New and emerging technologies have the potential to support a paradigm shift in the humanitarian system from reaction to anticipation by enabling earlier, faster, and potentially more effective humanitarian action, a new report published by OCHA has found.
The report – From Digital Promise to Frontline Practice: New And Emerging Technologies in Humanitarian Action – underscores that artificial intelligence can facilitate analysis and interpret vast and complex humanitarian data sets to improve projections and decision-making. Mobile applications, chatbots, and social media can create immediate feedback loops with people affected by humanitarian crises. And, as showcased by the COVID-19 pandemic, businesses, education, and health services can be shifted to virtual environments overnight.
But the report also highlights that such advantages come with complex challenges and risks. For example, inadequate data protection and privacy can cause harm, intensify insecurities and hinder the principled delivery of humanitarian assistance. Unequal connectivity, access to technology or digital literacy can exacerbate core vulnerabilities and intensify gender biases, while incomplete data sets about affected people can lead to digital discrimination.

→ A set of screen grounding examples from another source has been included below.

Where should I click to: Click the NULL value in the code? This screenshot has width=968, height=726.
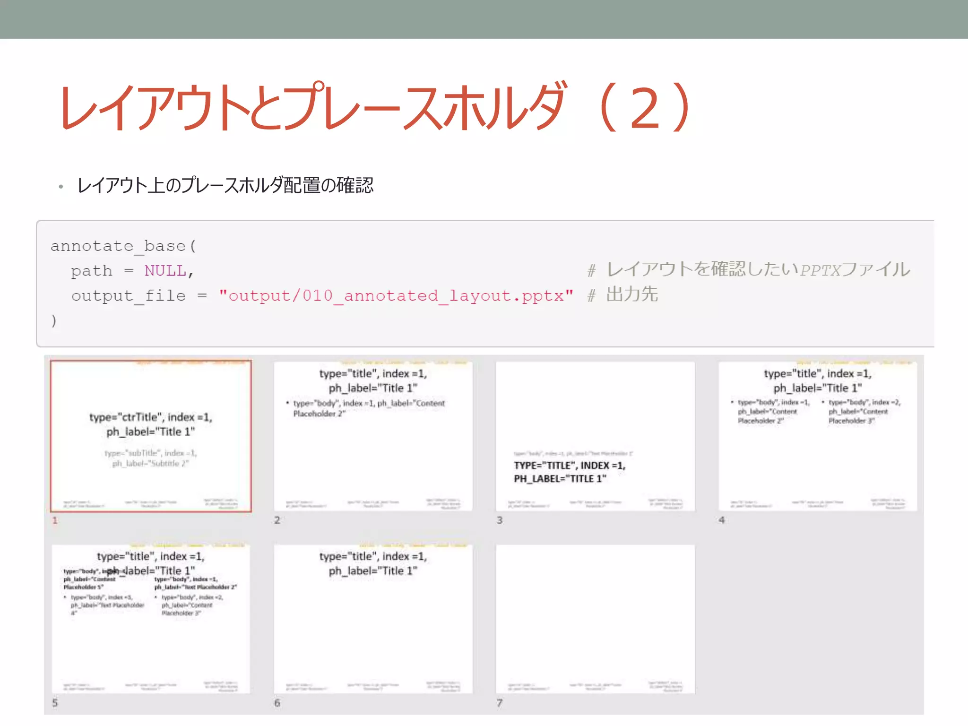pyautogui.click(x=165, y=271)
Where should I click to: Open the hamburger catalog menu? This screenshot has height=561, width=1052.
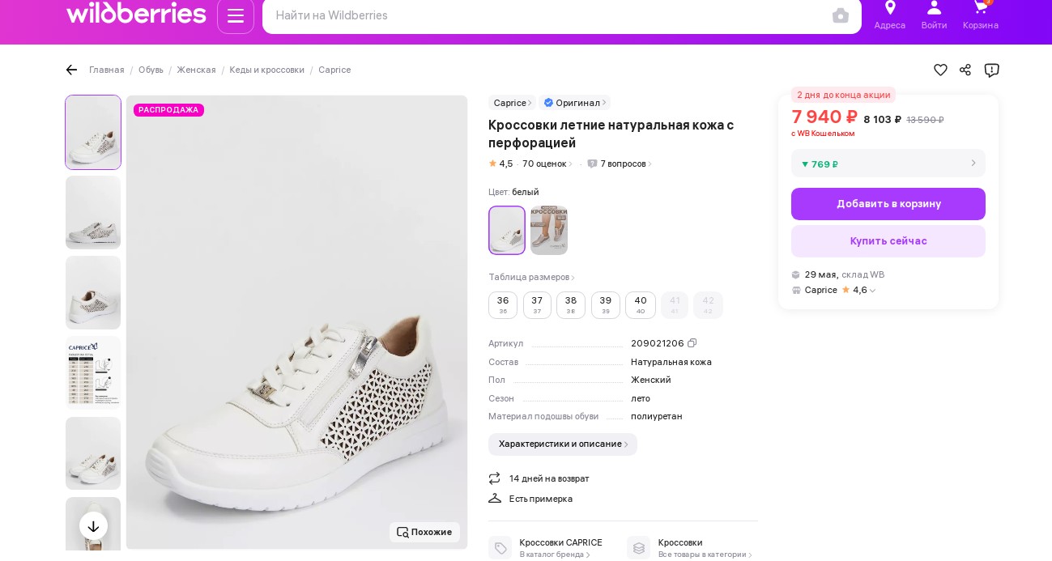(236, 15)
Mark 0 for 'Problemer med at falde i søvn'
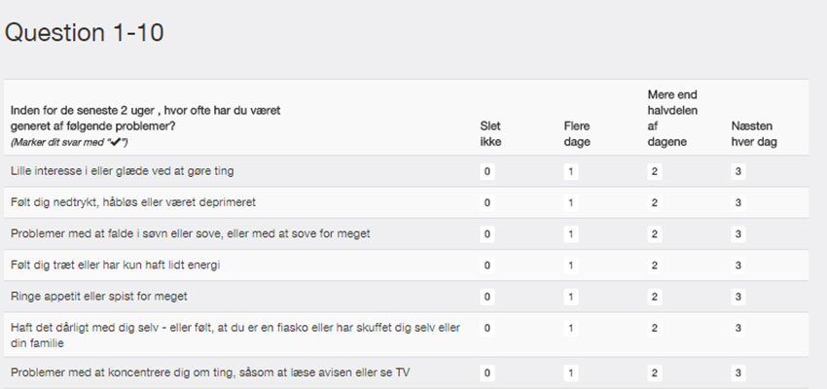This screenshot has height=389, width=827. click(487, 234)
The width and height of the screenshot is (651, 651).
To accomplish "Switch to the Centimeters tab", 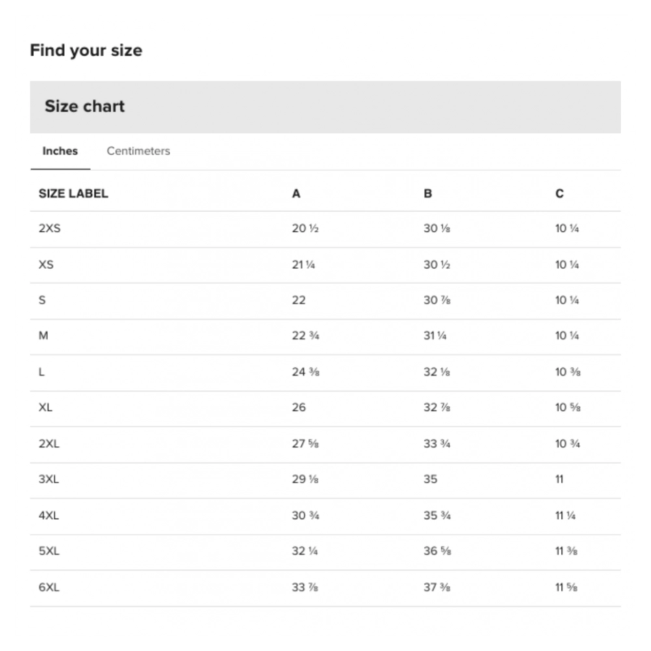I will (x=138, y=151).
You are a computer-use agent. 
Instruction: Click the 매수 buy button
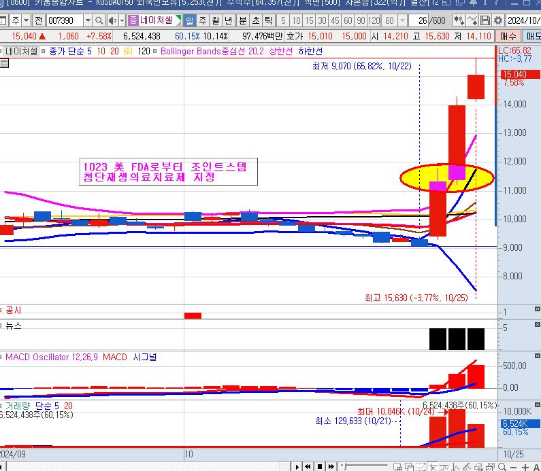(508, 36)
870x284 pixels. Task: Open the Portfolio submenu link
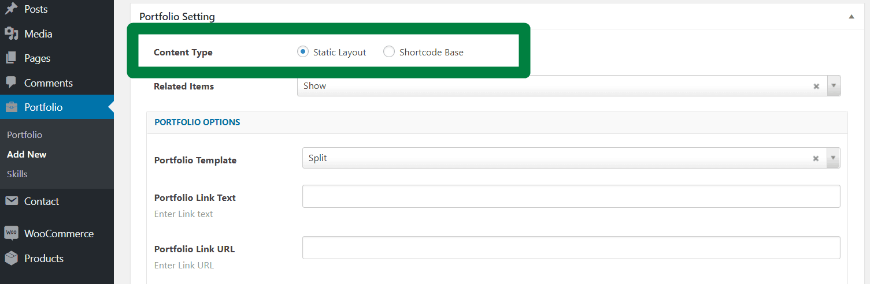[x=25, y=134]
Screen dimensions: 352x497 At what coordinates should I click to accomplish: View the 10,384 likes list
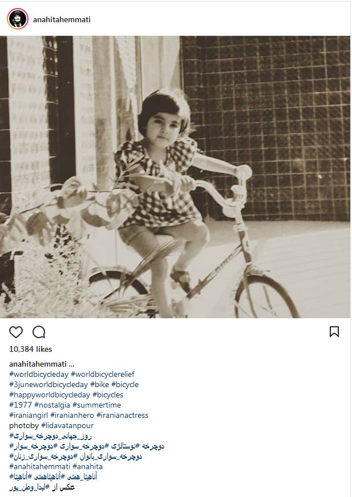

Among the report’s conclusions is that technology is not an end in itself, and its adoption alone cannot shift a paradigm. Rather, investment in technology must be made together with efforts to ensure that it is responsible, sustainable, and inclusive and that it protects, above all, human life and dignity. Undertaken jointly with affected communities and partners across sectors, such converging efforts could powerfully enable transformation in the years to come.